## TEXTO MOSTRADO:
- - -

Según la prensa de la época, las palabras del mandatario fueron muy comentadas en los círculos sociales. Incluso en algún medio se aseguró que estas provocaron alguna reacción en los mercados. “Han bajado en Londres las acciones del ferrocarril de Tarapacá con motivo del discurso presidencial”, publicó El estandarte católico.

Por entonces, la propiedad de las salitreras se concentraba en las manos de un hombre, el empresario británico John Thomas North, el llamado “Rey del salitre”, quien tras adquirir las mejores calicheras peruanas durante la guerra con Chile -pagando hasta un 10% de su precio original-, se enriqueció gracias a que el gobierno chileno privatizó la propiedad de las oficinas. Además, era el accionista principal de los ferrocarriles de la zona, mantenía el monopolio del agua potable y el control de algunos bancos y compañías de aprovisionamiento.

John Thomas North, el "rey del salitre".

En varios artefactos culturales suele mostrarse una tensión entre él y el Presidente Balmaceda, la cual habría sido un factor que gatilló la crisis. Una especie de rivalidad que se habría resuelto por la vía armada.

Pero, ¿tiene sustento histórico real esta rivalidad?, ¿era efectivamente así? Alejandro San Francisco lo desmiente. “Hernán Ramírez Necochea argumentó en su estudio Balmaceda y la contrarrevolución de 1891 que la gran causa de la guerra civil sería la influencia del salitre británico en la política chilena. Sin embargo, me parece convincente el trabajo de Harold Blakemore, Gobierno chileno y salitre inglés 1886-1896: Balmaceda y North, que desecha esos argumentos y se inclina por otra visión del proceso”.

Incluso, San Francisco va más allá y asocia este conflicto a factores que van más allá de lo netamente histórico: “En cualquier caso, la figura de North sigue siendo atractiva para explicar el conflicto, en cierta literatura, también en alguna historiografía, programas de televisión e incluso en la poesía”.

Rafael Sagredo también descarta de plano esta pugna entre Balmaceda y North como una causa central del conflicto. “Eso es un mito. Después de la gira al norte, Balmaceda se entrevistó con North, incluso le agradeció la preocupación y la inversión en las faenas salitreras. El conflicto no va por ahí”.

En parte, allí se sostiene el imaginario sobre la figura del mandatario, ese que lo posiciona como un gobernante nacionalista que se sacrificó por la defensa de la democracia con su suicidio tras el último día de su mandato. Pero Sagredo insiste en que este ni siquiera tuvo una política agresiva hacia el capital extranjero, por el contrario. “La evidencia muestra que la actitud de Balmaceda hacia las empresas salitreras extranjeras no contenía prácticamente nada de nacionalismo”.

- - -

## TAREAS POR REALIZAR:
1: En el texto sobre Balmaceda y North, ¿hasta qué porcentaje de su precio original llegó a pagar North por las calicheras peruanas durante la guerra con Chile?
2: Transcribe sin cambios el fragmento del texto sobre Balmaceda y North que comienza con "Según la prensa" y continúa hasta "El estandarte católico.", ambos incluidos.

## DATOS PARA REVISAR:
- - -

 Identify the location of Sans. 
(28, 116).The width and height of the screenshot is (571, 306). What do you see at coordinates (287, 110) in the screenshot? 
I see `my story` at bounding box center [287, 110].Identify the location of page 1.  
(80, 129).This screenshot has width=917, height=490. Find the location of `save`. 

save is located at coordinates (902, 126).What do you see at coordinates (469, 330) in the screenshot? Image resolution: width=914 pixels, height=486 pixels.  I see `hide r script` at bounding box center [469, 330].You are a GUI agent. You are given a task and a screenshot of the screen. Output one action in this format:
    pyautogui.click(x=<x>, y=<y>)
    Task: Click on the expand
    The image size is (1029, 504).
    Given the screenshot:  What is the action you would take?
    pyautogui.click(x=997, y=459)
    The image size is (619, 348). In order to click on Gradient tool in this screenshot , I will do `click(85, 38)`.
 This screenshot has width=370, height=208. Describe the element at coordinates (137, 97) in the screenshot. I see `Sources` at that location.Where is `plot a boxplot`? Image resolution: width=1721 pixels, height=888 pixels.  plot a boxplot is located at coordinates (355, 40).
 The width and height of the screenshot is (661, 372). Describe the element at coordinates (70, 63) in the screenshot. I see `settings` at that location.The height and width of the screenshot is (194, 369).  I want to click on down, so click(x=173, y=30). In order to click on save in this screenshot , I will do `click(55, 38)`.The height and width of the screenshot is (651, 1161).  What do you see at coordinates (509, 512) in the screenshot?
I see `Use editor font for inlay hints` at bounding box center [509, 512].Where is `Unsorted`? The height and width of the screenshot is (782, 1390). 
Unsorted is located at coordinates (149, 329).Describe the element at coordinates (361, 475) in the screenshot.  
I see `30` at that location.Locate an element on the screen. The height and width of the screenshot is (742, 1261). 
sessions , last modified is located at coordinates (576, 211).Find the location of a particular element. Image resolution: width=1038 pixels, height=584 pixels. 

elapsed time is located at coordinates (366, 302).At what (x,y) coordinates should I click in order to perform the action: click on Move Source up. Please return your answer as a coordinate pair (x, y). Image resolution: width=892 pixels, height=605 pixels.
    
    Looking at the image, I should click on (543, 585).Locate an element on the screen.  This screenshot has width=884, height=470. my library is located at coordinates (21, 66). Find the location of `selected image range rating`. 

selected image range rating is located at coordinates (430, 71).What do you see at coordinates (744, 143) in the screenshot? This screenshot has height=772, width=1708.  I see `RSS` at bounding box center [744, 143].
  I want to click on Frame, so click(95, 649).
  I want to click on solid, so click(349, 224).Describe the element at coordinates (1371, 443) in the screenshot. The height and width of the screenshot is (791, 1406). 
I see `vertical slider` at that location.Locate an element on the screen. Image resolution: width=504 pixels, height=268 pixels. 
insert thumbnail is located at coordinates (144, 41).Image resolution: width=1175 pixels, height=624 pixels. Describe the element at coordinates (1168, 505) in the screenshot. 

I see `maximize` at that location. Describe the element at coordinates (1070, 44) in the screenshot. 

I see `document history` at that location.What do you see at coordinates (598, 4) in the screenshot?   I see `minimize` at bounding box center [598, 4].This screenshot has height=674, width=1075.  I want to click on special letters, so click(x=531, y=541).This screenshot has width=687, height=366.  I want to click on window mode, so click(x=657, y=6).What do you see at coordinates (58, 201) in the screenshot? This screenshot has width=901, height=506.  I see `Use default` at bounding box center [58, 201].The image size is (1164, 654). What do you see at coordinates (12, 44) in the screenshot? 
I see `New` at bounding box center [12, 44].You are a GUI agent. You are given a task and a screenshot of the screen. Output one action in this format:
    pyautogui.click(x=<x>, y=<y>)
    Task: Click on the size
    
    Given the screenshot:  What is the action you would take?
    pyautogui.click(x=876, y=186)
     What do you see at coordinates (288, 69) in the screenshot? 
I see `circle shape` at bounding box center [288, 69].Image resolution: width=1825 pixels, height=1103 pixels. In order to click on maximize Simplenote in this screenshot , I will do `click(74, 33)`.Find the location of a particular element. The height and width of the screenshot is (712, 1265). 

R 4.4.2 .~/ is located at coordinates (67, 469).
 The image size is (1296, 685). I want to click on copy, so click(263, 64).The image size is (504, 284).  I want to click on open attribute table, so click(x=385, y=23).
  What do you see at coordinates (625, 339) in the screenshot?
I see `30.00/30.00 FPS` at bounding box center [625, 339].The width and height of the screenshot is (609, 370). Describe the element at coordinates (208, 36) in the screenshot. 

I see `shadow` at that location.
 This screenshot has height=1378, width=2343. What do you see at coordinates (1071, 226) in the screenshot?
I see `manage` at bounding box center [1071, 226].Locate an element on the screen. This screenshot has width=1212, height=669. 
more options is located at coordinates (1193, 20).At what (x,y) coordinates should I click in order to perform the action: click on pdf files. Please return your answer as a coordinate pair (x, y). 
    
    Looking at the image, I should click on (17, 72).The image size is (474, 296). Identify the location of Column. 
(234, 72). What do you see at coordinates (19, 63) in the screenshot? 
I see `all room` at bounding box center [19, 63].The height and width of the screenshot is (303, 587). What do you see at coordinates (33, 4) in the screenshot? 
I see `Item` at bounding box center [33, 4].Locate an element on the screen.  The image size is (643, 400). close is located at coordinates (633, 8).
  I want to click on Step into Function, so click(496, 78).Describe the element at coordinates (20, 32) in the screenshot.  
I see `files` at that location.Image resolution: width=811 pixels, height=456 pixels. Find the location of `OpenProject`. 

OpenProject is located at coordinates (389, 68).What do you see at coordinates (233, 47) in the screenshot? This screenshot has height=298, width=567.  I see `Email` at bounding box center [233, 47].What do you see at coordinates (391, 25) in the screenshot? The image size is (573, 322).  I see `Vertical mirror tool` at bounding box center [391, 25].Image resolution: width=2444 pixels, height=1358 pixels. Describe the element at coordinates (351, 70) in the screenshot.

- - -

## RESPUESTAS:
1: Hasta un 10% de su precio original.

2:
Según la prensa de la época, las palabras del mandatario fueron muy comentadas en los círculos sociales. Incluso en algún medio se aseguró que estas provocaron alguna reacción en los mercados. “Han bajado en Londres las acciones del ferrocarril de Tarapacá con motivo del discurso presidencial”, publicó El estandarte católico.